| Information shown |
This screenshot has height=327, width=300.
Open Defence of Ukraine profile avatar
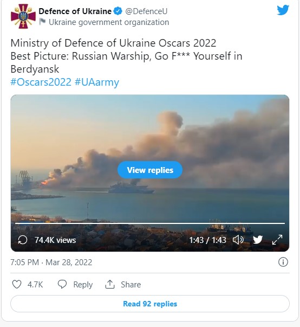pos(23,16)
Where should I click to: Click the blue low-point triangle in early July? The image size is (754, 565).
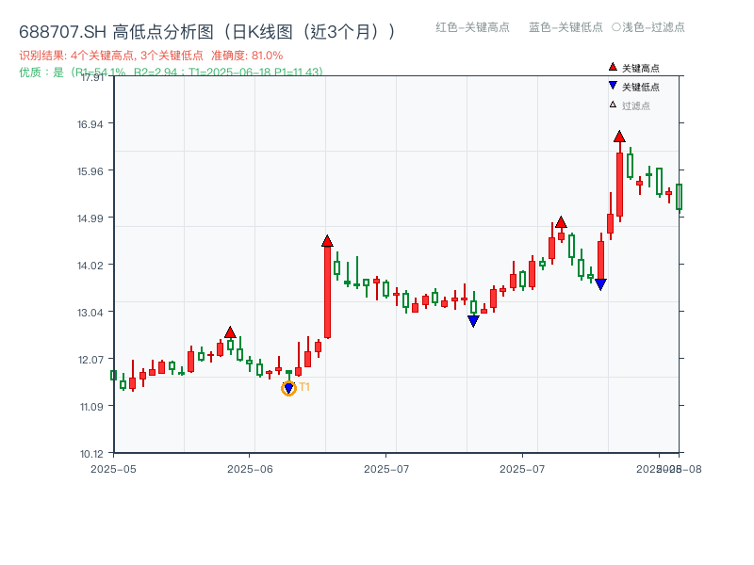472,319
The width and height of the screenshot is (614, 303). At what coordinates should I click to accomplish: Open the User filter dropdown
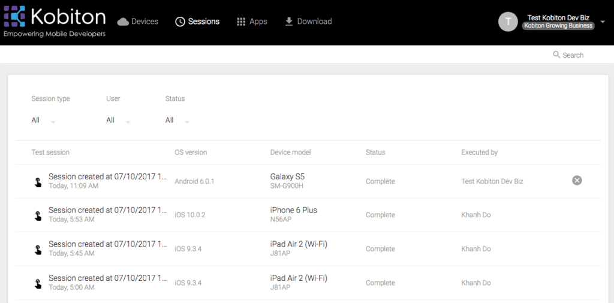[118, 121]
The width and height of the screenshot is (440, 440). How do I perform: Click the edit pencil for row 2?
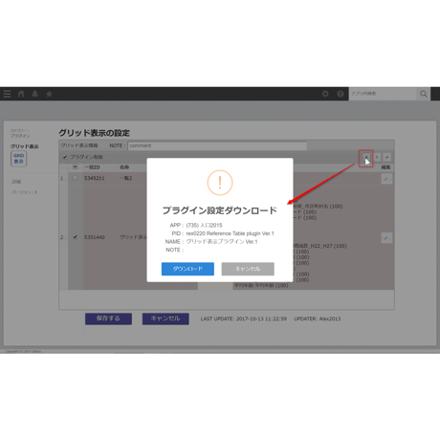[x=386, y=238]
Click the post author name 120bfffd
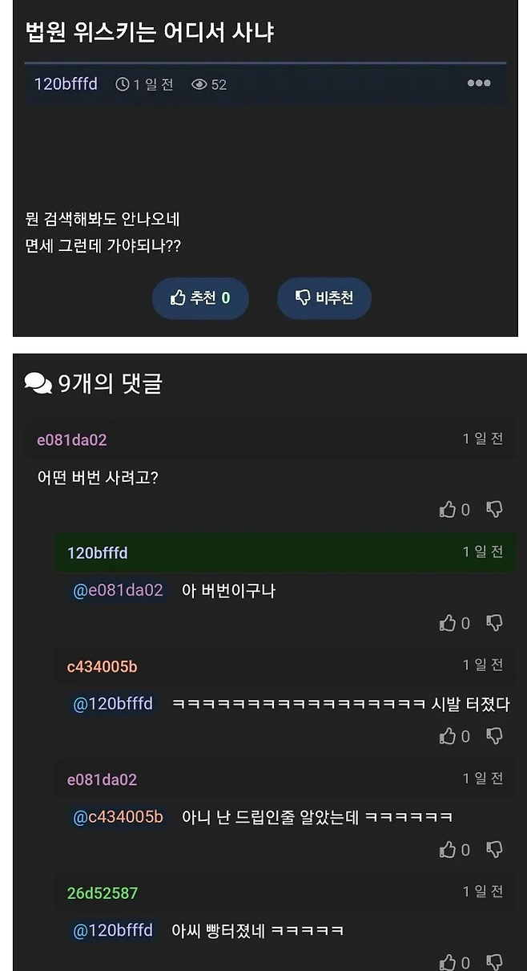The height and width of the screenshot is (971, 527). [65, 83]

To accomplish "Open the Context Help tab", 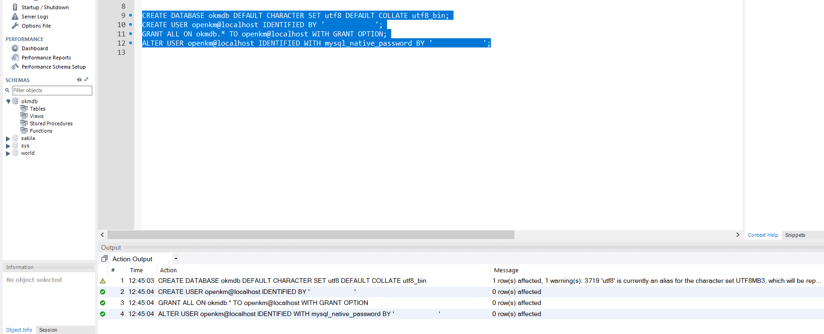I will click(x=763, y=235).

| Task directions |
Quote the stretch from the start of the records through the line that contains "The height and". Omit the pictures.

| Exercise response |
This screenshot has height=327, width=300.
Open Defence of Ukraine profile avatar
pos(23,16)
Where should I click to: Click the blue low-point triangle in early July? The image size is (754, 565).
472,319
The width and height of the screenshot is (614, 303). At what coordinates should I click to accomplish: Open the User filter dropdown
[118, 121]
The width and height of the screenshot is (440, 440). How do I perform: Click the edit pencil for row 2?
[x=386, y=238]
Click the post author name 120bfffd
The height and width of the screenshot is (971, 527). [65, 83]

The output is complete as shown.